The distinction between errors and violations is often blurred but the main differences are shown in the table below:
While errors may be simple memory or attentional failures, they can be exacerbated by:
Routinisation – the mark of a craftsman whereby the individual becomes so expert at exercising a particular skill, that he/she no longer consciously thinks about it allowing the mind to wander and the unexpected to happen – drivers who regularly travel the same route to the station each day suffer from this – ‘am I here already?’
Normalisation – the process of forgetting to be afraid – interestingly most accidents on mountains happen on the way down from the summit – only a relatively small number happen on the way up.
Intrinsic hazard – no matter how well you defend yourself the dangers ‘out there’ never go away – move outside your protective ‘bubble’ and something or someone will get you!
Creeping entropy – systems, policies and procedures grow old or fail to adjust to changing external factors thus increasing the propensity for accidents to happen.
Murphy’s Law – if it can happen it will happen, but there is also Schultz’ Law. Mr Schultz merely said that Murphy was an optimist!
The rules
We have already spoken about breaking the ‘rules’ but what precisely are they? Basically they are procedures written to shape people’s behaviour so as to minimise accidents. They are, if you like, standards designed to form part of the system defences against accidents. Defences are installed to protect the individual, the asset or the natural environment (all ‘objects of
harm’) against uncontrolled hazards and generally appear in two forms:
- ‘Hard’ defences, provided by fail-safe designs, engineered safety features and mechanical barriers.
- ‘Soft’ defences provided by procedures, rules, regulations, specific safety instructions and training.
To remain totally relevant and to avoid falling victim to ‘creeping entropy’, procedures are continually being amended and updated to cover matters such as changed working conditions, new legislation, new equipment and most particularly, to prohibit actions that have been implicated in some recent accident. Following an accident how often have you heard people
(usually senior) exclaim “and what did the procedures say?” It is a matter of fact therefore that over time these procedural changes become increasingly restrictive yet the actions necessary to get the job done haven’t changed and often extend far beyond these permitted behavioural boundaries.

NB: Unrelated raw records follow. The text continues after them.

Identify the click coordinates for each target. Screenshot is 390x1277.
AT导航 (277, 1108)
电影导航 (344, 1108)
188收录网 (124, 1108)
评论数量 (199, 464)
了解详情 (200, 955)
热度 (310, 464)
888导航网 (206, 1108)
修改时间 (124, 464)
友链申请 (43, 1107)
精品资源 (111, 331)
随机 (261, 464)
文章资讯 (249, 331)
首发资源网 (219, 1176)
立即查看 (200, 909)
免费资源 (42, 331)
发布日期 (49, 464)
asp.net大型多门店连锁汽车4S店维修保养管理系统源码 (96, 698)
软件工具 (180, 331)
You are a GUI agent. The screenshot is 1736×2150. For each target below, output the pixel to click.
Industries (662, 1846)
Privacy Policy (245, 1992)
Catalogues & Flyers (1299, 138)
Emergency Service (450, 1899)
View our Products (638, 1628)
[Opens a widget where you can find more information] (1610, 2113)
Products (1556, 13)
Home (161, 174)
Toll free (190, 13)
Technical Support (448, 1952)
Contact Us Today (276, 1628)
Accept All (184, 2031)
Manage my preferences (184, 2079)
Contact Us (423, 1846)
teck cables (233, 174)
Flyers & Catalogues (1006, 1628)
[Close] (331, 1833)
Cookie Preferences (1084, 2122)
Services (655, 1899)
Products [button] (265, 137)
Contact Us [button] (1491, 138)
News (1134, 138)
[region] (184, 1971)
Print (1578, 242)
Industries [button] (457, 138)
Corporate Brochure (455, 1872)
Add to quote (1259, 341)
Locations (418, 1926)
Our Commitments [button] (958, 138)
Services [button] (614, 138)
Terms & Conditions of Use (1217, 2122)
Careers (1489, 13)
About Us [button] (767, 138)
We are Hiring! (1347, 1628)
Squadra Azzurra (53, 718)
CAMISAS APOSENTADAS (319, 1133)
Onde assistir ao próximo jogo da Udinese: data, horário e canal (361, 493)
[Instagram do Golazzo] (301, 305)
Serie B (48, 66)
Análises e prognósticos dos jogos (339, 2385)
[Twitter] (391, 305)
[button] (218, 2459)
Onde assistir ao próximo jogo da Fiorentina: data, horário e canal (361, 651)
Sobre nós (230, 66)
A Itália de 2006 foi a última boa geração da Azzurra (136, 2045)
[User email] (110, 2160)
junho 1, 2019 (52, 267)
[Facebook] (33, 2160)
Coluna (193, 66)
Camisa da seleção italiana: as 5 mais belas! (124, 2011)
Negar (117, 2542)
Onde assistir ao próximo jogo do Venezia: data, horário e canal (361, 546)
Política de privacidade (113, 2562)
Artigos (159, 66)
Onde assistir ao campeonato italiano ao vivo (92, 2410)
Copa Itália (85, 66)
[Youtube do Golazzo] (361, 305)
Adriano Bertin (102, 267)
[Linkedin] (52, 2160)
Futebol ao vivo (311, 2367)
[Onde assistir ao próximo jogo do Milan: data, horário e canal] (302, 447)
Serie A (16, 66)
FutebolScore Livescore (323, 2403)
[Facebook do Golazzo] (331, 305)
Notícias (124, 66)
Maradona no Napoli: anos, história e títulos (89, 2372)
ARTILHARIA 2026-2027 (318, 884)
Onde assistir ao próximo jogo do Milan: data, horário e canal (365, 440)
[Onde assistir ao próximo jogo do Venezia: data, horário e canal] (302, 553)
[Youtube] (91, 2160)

Ironically then, one of the effects of continually tightening-up procedures in order to improve system safety is to increase the likelihood of violations being committed. The scope of permitted or allowable action shrinks to such an extent that the procedures are either routinely violated or violated whenever operational necessity demands. In either case, the procedures are often regarded as unworkable by those whose behaviour they are supposed to govern. Whereas errors can arise from various kinds of informational under-specification, many violations are prompted by procedural over-specification – a classic own goal you might say!